TASK INPUTS:
┄┄┄┄┄┄┄┄┄┄┄┄┄┄┄┄┄┄┄┄

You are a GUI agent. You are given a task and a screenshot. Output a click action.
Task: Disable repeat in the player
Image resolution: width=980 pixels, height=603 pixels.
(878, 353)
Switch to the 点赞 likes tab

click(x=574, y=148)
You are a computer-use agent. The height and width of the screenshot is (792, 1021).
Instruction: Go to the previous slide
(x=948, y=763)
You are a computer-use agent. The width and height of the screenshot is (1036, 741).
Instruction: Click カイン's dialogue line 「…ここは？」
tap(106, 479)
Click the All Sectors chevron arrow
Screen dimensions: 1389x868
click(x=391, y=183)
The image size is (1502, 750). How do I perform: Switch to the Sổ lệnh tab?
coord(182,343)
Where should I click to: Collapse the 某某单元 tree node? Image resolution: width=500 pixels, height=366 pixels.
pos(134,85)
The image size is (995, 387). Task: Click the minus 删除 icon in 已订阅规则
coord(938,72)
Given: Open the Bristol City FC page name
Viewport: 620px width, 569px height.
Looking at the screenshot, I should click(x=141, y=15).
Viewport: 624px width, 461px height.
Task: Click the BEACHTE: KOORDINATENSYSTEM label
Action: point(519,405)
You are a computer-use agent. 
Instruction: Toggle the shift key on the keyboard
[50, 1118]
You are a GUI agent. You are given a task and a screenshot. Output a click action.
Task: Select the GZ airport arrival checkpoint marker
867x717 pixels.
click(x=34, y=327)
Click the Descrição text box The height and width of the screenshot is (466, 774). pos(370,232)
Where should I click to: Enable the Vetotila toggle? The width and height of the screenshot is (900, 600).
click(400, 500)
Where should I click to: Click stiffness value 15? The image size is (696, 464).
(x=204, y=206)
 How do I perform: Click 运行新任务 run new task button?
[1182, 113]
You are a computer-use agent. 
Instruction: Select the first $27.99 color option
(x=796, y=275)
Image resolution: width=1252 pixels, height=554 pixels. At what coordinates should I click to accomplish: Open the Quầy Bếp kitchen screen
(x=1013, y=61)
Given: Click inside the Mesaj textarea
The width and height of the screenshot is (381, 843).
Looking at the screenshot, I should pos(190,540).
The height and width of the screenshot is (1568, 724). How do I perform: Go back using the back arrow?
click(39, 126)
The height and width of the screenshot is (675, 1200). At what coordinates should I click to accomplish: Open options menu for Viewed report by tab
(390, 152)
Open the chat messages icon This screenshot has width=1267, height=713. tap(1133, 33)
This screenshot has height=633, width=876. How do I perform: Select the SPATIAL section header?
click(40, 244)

┄┄┄┄┄┄┄┄┄┄┄┄┄┄┄┄┄┄┄┄

THE TASK:
Every record shown above should be given back exactly.

SOLUTION:
You are a GUI agent. You are given a task and a screenshot. Output a click action.
Task: Disable repeat in the player
Image resolution: width=980 pixels, height=603 pixels.
(878, 353)
Switch to the 点赞 likes tab

click(x=574, y=148)
You are a computer-use agent. The height and width of the screenshot is (792, 1021).
Instruction: Go to the previous slide
(x=948, y=763)
You are a computer-use agent. The width and height of the screenshot is (1036, 741).
Instruction: Click カイン's dialogue line 「…ここは？」
tap(106, 479)
Click the All Sectors chevron arrow
Screen dimensions: 1389x868
click(x=391, y=183)
The image size is (1502, 750). How do I perform: Switch to the Sổ lệnh tab?
coord(182,343)
Where should I click to: Collapse the 某某单元 tree node? Image resolution: width=500 pixels, height=366 pixels.
pos(134,85)
The image size is (995, 387). Task: Click the minus 删除 icon in 已订阅规则
coord(938,72)
Given: Open the Bristol City FC page name
Viewport: 620px width, 569px height.
Looking at the screenshot, I should click(x=141, y=15).
Viewport: 624px width, 461px height.
Task: Click the BEACHTE: KOORDINATENSYSTEM label
Action: point(519,405)
You are a computer-use agent. 
Instruction: Toggle the shift key on the keyboard
[50, 1118]
You are a GUI agent. You are given a task and a screenshot. Output a click action.
Task: Select the GZ airport arrival checkpoint marker
867x717 pixels.
click(x=34, y=327)
Click the Descrição text box The height and width of the screenshot is (466, 774). pos(370,232)
Where should I click to: Enable the Vetotila toggle? The width and height of the screenshot is (900, 600).
click(400, 500)
Where should I click to: Click stiffness value 15? The image size is (696, 464).
(x=204, y=206)
 How do I perform: Click 运行新任务 run new task button?
[1182, 113]
You are a computer-use agent. 
Instruction: Select the first $27.99 color option
(x=796, y=275)
Image resolution: width=1252 pixels, height=554 pixels. At what coordinates should I click to accomplish: Open the Quầy Bếp kitchen screen
(x=1013, y=61)
Given: Click inside the Mesaj textarea
The width and height of the screenshot is (381, 843).
Looking at the screenshot, I should pos(190,540).
The height and width of the screenshot is (1568, 724). How do I perform: Go back using the back arrow?
click(39, 126)
The height and width of the screenshot is (675, 1200). At what coordinates should I click to accomplish: Open options menu for Viewed report by tab
(390, 152)
Open the chat messages icon This screenshot has width=1267, height=713. tap(1133, 33)
This screenshot has height=633, width=876. How do I perform: Select the SPATIAL section header?
click(40, 244)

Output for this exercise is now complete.